The Rangers Might Have an Offer Sheet Problem
Offer sheets are rare in the NHL, but the Rangers are in a position this offseason that makes them vulnerable.
General Manager Jeff Gorton has his hands full this summer. This is clear by now. The media, Blueshirt Banter being part of it, have dissected most of the decisions the Rangers have to make this summer to the point that it's almost become nauseating and stale.
A topic that has been put on the back burner is J.T. Miller, Kevin Hayes, and Chris Kreider all being restricted free agents. Part of the reason why is that those don't necessarily have to be addressed immediately. Restricted free agents are often a last order of business.
But perhaps there's also a naive lack of worry. J.T. Miller has arbitration rights, but other than that RFA's have little leverage beyond the threat of offer sheets. And offer sheets are rare, so what's the real concern?
Offer sheets are indeed rare. Since the salary cap became active in 2005, just eight players have signed an offer sheet, including only two in the previous five offseasons. When brainstorming reasons why, some will explain that an unofficial agreement exists between general managers, and that making offers to other teams' RFA's is heavily frowned upon.
Sure, GMs would likely prefer to acquire players via alternative means. But this is a lazy explanation for the lack of offer sheets. The NHL is a business, as the cliché goes, and a cutthroat one at that.

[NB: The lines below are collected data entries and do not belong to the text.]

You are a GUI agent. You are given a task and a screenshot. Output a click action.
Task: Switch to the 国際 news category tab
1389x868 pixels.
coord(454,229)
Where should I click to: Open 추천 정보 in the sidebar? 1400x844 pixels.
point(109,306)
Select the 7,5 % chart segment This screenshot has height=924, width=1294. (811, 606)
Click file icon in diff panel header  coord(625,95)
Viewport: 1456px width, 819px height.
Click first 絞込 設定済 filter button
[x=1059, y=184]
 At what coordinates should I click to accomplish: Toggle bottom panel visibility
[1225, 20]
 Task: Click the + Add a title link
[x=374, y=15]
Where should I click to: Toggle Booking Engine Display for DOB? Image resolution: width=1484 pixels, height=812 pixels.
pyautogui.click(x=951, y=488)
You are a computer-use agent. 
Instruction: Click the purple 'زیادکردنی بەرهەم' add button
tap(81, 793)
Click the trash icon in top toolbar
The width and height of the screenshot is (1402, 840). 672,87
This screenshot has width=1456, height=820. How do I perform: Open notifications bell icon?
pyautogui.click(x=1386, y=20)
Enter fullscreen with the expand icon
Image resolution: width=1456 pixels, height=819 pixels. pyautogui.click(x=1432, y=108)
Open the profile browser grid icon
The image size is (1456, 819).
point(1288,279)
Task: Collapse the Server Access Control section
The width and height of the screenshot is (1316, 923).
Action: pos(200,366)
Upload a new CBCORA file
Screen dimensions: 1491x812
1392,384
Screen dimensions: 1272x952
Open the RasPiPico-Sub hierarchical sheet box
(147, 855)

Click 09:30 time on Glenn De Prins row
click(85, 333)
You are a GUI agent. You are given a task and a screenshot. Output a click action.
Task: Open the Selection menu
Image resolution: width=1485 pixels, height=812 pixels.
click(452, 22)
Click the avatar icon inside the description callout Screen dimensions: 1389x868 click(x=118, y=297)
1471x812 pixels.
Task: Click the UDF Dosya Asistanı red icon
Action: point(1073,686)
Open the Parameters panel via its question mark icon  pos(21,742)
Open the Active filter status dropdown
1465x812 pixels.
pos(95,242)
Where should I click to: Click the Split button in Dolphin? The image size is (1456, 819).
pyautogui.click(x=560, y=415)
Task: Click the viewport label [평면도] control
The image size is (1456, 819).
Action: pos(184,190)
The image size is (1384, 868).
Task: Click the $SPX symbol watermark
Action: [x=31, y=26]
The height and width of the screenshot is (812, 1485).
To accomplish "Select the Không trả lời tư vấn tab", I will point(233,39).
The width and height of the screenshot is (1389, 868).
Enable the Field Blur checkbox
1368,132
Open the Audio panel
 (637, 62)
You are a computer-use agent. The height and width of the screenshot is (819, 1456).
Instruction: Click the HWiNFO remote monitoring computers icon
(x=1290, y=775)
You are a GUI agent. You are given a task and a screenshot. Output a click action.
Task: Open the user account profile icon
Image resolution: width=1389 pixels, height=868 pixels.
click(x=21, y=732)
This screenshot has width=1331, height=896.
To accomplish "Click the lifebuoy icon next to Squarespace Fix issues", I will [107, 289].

GMs are evaluated by their higher-ups on a yearly basis, and most don't have a guarantee of employment beyond a few years; if even that. In an ultra-competitive, unforgiving business, GMs are going to exploit every method of improving his (or her) team. Making another team slightly grumpy for a few days pales in comparison to missing the playoffs and losing one's job.
The true deterrent for offer sheets is that they're just not pragmatic. Nate MacKinnon is also an RFA this summer, but Colorado wouldn't even hesitate before matching any offer sheet he received from another team. They'd work the salary cap around him. Contract negotiations are exhausting and time consuming, and this is even more true when significant amounts of money on a long-term basis are being considered. So what would be the point? In the case of MacKinnon, and most RFAs, negotiating an offer sheet is almost certainly a lot of hard work for nothing. Teams have a laundry list of tasks to complete each offseason and many of them are time sensitive. Dedicating time an energy to a probable failure is impractical. Of the eight offer sheets that have been submitted and signed since 2006, only one was not matched; the Ducks elected to let Dustin Penner sign with the Oilers.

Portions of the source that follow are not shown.